**Exercise instructions**:
Quote exactly the lines from the one with "Given: Select the SI units radio button" to the end of the data, both included; omit the pictures.

**Source information**:

== == ==

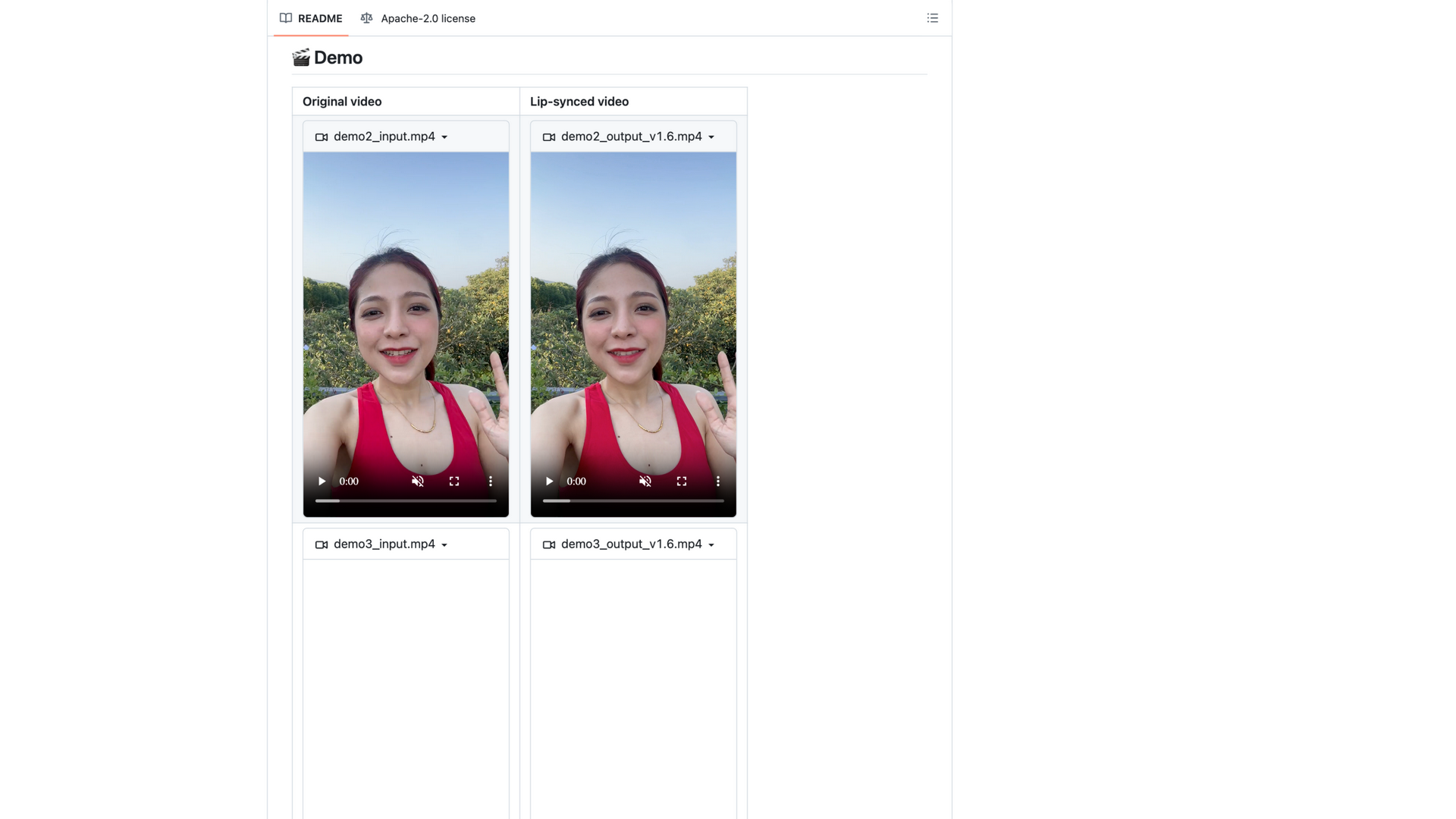1456x819 pixels.
Task: Unmute the demo2_output_v1.6 video audio
Action: coord(645,482)
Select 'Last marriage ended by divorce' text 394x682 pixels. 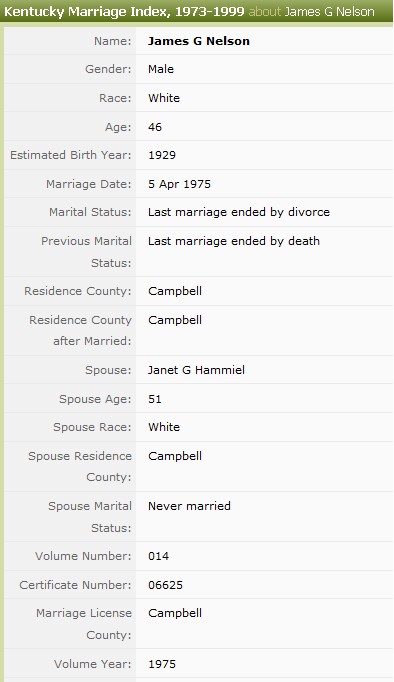click(239, 212)
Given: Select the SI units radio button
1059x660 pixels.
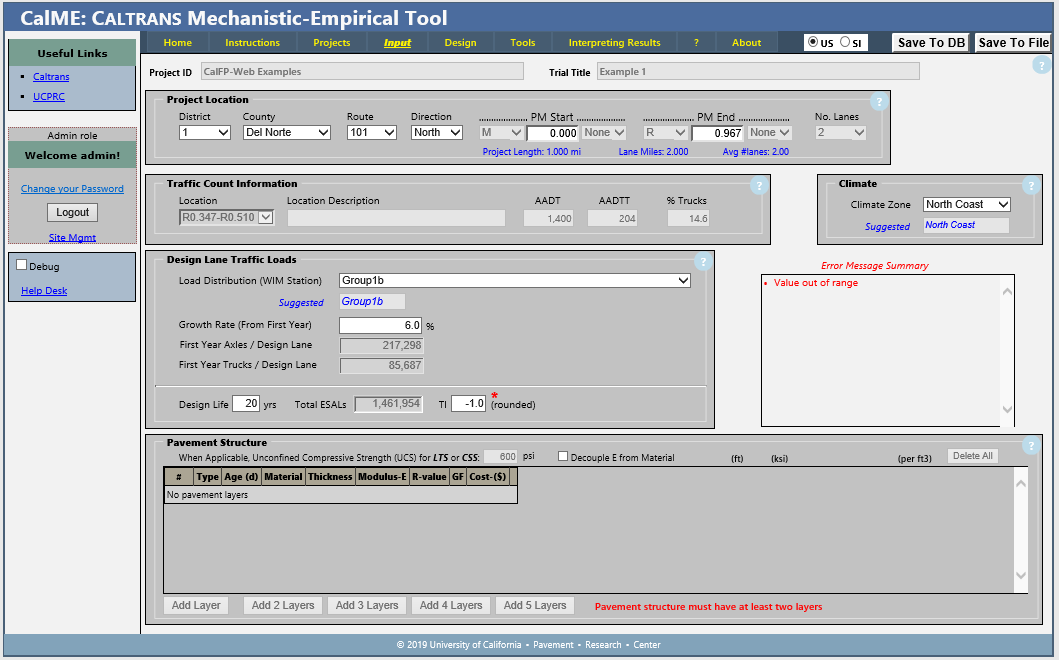Looking at the screenshot, I should pos(845,42).

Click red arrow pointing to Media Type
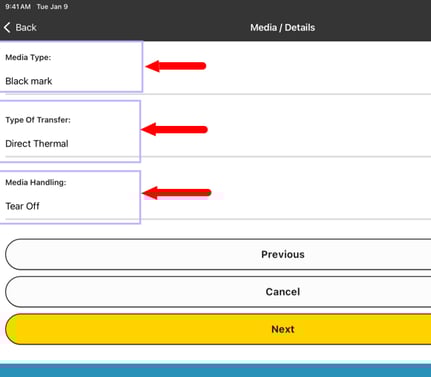pos(176,66)
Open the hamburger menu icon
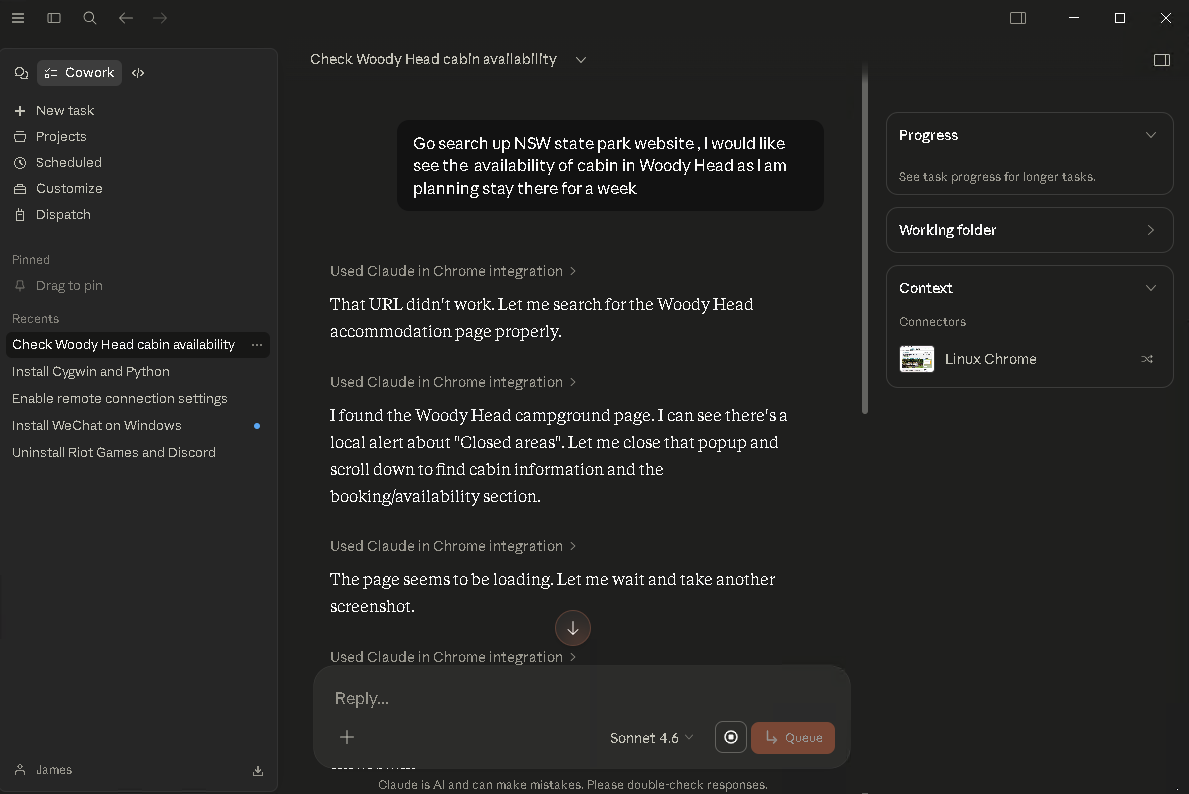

== == ==

**The answer**:
Given: Select the SI units radio button
1059x660 pixels.
Looking at the screenshot, I should pos(845,42).

Click red arrow pointing to Media Type
pos(176,66)
Open the hamburger menu icon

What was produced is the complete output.